Task instructions: After locating the line that holds "Click fold-end marker", copy that line and all that follow it word for word through the end of the data, with no pictures.

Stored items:
○ ○ ○

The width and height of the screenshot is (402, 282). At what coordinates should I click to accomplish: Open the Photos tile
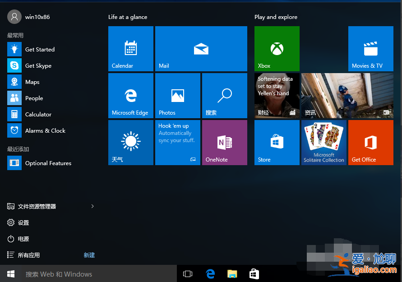point(177,95)

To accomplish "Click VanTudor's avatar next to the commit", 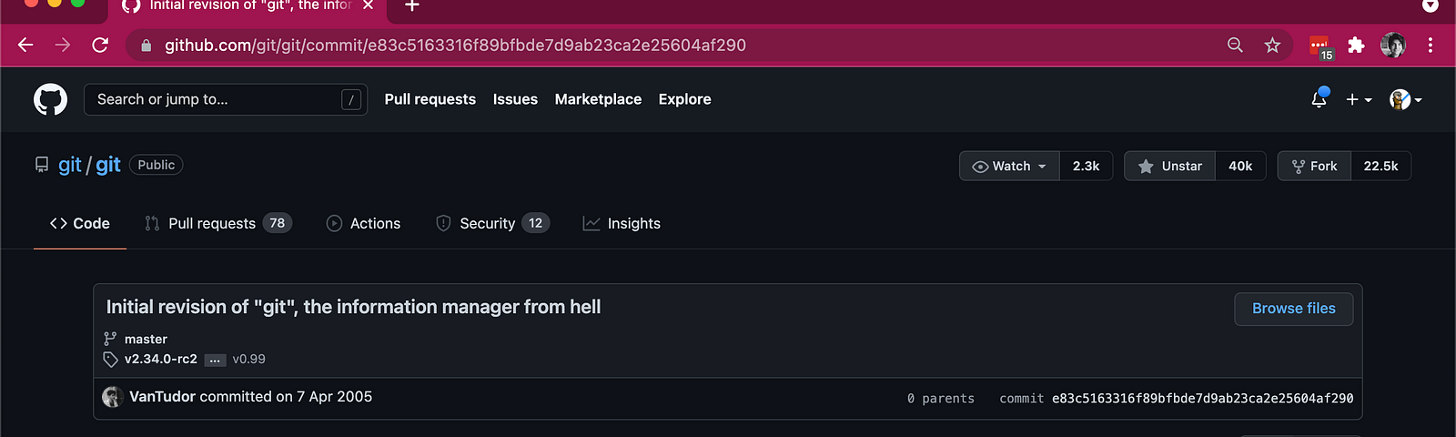I will [113, 397].
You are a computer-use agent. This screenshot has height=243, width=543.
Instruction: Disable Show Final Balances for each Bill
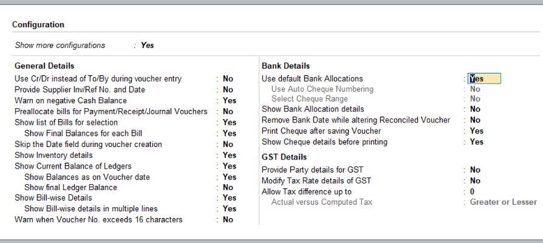click(x=229, y=134)
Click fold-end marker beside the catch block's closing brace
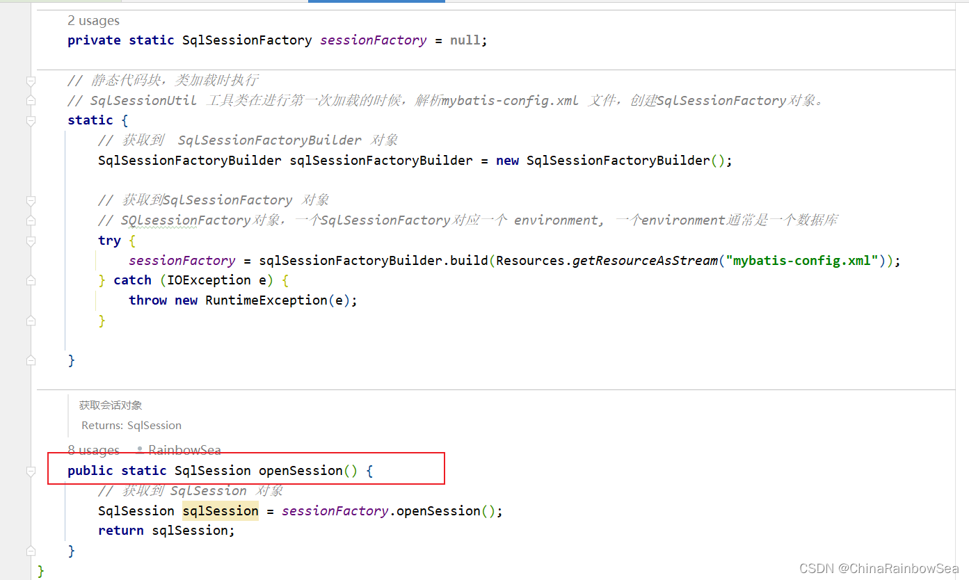 [31, 321]
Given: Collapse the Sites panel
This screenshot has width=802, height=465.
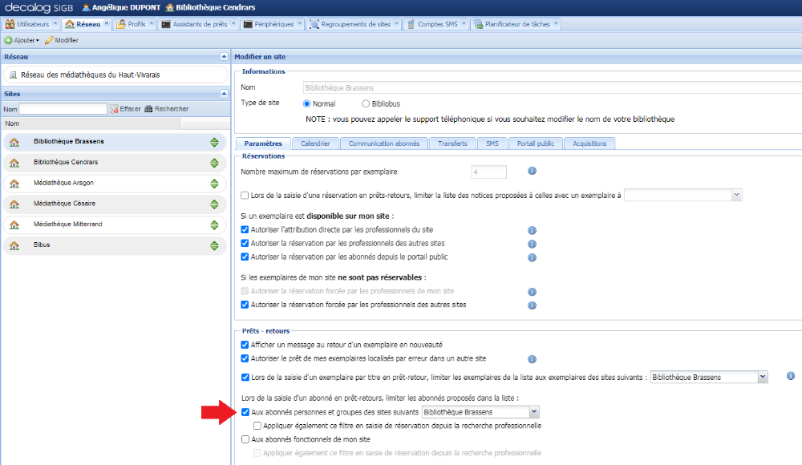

○ ○ ○

Result of the task:
Click fold-end marker beside the catch block's closing brace
 [31, 321]
Given: Collapse the Sites panel
This screenshot has width=802, height=465.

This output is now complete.